VentureLab creates startup culture

Photo by Tyler Meuter

With 303 startups launched, $1.1 billion in outside capital, and a No. 2 ranking for incubators in the United States, VentureLab at Tech boasts some quite impressive statistics. Even with those remarkable figures and the startup center’s location in the fourth floor of the Centergy building, VentureLab seems unassuming.

The Director has outlawed meetings for the staff, walk-in appointments are always welcomed and couches and chairs are scattered across the breakout room. Ultimately, the startup center caters to any Tech student or staff member with an idea. VentureLab, then, aims to make that idea a reality.

“Our focus is to help Tech students, faculty and staff create companies and take their imagination out into the world,” said Dr. Keith McGreggor, the Director of VentureLab.

By following the motto “educate, curate and create,” the VentureLab assists Tech students and staff members in setting up the foundation for their startups.

“On the ‘create’ side, we help Tech students, staff and faculty create companies. We see a new invention here about twice a day. To curate, we go over on campus and walk the halls, and we go into the laboratories. We actively curate the campus,” McGregor said. “On the ‘educate’ side, our colleagues actively triage – decide if a project is a ‘winner’ or a ‘loser.’ We used to do that at VentureLab, but we do not anymore. We learned how to flip the problem around.”

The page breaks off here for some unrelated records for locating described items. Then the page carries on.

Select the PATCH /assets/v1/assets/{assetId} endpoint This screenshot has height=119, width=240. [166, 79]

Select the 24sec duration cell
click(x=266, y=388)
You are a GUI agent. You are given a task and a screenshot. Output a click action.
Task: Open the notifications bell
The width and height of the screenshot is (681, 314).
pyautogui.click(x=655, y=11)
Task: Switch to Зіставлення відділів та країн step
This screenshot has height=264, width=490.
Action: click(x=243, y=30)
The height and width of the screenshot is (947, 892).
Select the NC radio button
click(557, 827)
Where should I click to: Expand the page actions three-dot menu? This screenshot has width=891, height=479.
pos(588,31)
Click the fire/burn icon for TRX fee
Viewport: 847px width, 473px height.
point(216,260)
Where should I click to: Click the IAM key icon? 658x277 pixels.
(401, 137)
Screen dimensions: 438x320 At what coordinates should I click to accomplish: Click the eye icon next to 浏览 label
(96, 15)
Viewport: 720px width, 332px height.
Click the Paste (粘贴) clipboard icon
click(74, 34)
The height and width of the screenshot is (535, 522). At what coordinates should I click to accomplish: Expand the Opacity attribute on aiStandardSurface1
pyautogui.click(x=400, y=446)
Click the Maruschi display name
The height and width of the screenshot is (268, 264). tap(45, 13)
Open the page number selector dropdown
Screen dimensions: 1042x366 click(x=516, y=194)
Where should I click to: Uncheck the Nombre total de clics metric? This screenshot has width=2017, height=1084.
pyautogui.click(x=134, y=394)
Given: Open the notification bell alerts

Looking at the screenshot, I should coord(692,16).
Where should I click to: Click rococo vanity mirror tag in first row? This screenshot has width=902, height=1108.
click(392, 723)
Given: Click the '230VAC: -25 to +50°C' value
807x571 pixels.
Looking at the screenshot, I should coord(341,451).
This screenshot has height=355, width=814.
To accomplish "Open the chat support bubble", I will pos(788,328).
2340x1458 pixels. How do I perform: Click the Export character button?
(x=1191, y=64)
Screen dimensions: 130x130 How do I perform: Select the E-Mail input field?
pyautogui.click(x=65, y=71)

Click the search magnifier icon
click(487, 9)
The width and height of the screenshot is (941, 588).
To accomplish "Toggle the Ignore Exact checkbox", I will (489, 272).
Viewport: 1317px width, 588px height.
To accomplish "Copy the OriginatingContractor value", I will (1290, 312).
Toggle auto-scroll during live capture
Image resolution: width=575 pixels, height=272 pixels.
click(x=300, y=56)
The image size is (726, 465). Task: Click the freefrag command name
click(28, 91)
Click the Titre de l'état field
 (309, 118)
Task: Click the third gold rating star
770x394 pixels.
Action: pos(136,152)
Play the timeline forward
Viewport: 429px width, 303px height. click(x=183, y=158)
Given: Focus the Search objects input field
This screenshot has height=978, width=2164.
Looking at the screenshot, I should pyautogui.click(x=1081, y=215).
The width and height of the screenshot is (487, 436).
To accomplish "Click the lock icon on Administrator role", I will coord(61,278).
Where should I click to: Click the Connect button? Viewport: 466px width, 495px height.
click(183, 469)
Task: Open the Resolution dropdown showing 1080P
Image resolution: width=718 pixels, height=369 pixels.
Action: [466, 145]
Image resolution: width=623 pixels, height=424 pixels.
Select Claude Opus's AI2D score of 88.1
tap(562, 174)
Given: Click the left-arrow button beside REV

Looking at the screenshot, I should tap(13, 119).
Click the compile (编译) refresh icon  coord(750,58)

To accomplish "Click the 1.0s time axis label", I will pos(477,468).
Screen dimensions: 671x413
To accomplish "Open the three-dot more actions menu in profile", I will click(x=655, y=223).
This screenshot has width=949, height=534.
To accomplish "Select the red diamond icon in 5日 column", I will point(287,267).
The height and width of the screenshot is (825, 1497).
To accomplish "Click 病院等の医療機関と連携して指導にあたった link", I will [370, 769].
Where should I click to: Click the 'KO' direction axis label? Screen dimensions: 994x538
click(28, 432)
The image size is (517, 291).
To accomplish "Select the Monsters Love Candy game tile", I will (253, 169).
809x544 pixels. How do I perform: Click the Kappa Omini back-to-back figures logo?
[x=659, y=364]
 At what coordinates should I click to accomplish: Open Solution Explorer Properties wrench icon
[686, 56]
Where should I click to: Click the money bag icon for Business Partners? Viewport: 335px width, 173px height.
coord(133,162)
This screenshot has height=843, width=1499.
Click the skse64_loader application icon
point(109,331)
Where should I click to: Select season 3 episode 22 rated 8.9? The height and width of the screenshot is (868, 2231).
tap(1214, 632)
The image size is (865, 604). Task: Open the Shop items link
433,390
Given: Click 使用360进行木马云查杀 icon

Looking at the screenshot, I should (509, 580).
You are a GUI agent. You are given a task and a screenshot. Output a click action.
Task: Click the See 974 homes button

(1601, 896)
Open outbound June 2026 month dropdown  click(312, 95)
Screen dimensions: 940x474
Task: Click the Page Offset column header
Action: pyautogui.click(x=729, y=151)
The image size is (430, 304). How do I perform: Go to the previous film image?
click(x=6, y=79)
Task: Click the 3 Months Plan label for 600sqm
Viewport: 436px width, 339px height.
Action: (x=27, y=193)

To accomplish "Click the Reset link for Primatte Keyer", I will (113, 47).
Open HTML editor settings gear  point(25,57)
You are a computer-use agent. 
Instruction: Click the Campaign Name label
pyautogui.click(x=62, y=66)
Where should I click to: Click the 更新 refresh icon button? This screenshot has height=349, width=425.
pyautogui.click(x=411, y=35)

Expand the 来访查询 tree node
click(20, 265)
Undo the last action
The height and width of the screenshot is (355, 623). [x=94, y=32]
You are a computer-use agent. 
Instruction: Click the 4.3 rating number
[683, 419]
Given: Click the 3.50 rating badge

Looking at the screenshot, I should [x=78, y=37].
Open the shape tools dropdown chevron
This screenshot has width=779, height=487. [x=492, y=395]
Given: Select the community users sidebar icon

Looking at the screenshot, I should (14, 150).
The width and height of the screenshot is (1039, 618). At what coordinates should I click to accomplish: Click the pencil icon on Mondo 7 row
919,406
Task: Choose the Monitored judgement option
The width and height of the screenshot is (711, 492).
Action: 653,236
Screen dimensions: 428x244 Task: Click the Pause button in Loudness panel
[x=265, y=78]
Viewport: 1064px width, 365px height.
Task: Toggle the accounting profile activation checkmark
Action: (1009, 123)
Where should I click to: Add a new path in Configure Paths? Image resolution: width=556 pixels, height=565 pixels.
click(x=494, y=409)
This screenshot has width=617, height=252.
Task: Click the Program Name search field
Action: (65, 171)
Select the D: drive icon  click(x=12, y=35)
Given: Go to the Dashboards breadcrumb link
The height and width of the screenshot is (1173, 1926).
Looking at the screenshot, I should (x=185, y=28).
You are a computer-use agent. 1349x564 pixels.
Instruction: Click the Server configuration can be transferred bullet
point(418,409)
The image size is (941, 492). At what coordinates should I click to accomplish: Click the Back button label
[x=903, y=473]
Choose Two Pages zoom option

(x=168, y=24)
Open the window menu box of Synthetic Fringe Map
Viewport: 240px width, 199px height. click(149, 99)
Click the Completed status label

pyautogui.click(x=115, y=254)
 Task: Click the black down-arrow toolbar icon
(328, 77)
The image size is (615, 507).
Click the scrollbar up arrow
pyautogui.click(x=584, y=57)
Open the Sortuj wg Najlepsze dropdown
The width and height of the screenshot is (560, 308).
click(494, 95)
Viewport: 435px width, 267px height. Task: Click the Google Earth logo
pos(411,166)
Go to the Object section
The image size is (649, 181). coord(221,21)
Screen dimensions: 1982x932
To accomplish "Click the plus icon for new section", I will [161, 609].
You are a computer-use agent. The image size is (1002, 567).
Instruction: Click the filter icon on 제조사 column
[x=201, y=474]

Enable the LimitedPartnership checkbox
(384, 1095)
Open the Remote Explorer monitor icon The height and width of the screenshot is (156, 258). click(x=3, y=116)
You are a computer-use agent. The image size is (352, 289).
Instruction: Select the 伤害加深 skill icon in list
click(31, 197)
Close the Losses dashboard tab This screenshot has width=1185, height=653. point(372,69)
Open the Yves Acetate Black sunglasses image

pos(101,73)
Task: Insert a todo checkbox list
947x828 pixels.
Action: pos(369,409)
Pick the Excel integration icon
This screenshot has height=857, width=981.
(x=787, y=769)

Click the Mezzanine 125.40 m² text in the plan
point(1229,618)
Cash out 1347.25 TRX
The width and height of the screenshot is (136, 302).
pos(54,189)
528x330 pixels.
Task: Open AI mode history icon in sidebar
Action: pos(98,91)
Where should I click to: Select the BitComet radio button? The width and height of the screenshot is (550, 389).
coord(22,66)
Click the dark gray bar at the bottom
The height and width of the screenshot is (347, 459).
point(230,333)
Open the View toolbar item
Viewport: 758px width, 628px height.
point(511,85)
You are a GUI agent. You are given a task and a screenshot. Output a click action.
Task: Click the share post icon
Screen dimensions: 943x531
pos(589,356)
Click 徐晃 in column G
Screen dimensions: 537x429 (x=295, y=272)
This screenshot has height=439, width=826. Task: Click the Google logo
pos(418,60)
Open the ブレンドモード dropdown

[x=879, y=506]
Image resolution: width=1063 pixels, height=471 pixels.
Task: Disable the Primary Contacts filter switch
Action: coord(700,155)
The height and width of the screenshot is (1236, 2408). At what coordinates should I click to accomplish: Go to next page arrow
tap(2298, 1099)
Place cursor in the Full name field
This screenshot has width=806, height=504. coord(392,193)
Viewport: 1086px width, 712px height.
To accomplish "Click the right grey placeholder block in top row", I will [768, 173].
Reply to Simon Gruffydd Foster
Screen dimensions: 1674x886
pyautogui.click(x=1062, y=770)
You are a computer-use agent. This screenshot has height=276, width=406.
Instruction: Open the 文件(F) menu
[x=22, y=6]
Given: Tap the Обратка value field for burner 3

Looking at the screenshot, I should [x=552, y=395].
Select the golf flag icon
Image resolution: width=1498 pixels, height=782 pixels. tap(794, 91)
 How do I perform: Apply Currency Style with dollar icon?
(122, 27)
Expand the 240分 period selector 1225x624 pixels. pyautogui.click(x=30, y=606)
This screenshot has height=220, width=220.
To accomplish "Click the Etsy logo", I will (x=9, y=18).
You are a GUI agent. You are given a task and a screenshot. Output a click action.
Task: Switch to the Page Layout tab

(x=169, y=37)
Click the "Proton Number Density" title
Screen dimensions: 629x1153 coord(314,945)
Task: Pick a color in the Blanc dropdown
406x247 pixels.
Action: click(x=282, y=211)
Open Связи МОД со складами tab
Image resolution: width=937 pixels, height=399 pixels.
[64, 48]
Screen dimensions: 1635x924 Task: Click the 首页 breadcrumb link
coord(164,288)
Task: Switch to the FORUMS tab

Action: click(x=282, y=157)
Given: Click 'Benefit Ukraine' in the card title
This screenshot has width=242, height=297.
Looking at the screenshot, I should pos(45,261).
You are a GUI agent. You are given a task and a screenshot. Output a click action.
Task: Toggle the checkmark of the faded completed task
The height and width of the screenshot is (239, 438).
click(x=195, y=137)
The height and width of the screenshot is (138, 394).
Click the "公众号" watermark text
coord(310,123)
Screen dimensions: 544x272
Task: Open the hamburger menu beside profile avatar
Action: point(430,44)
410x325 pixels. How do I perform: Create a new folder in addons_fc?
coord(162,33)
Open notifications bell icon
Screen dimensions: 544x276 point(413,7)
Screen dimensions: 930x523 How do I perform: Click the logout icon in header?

VentureLab understands that most people can create neat inventions, but the center hopes to ground students by making them go out into the real world and ask the important question: “What makes people want to buy
inventions?”

The staff hopes to help individuals refine that creative invention or abstract idea by following a “listen to the world; don’t tell the world” mentality.

“Often you make something, and nobody wants it quite the way you make it. We will actually say to students, ‘That sounds great, but who cares?’ We want to get in the time machine and go forward,” McGreggor said.

Besides offering sessions and maintaining an open-door policy at VentureLab, the center now offers a Startup Lab pilot class for those students interested in learning more about the subject.

Last year, the class was offered to exactly thirty students, but because three hundred students attempted to sign up for the class, the class this semester has expanded and now has room for
120 students.

The class is composed of a Tuesday lecture or guest speaker and a Thursday lab where “students simulate a start-up.” Some projects created in class develop into actual startups.

“I think that an essential skill for someone graduating for Tech is to make your own job. Or make jobs for other people. We want to show you what it takes to do it early,” McGreggor said.

McGreggor continues to be excited about the novel startup culture spreading throughout Tech’s campus. Next semester, the VentureLab will be offering Startup GT1000 for freshmen students along with a ThinkBig Startup block for students interested in entrepreneurship.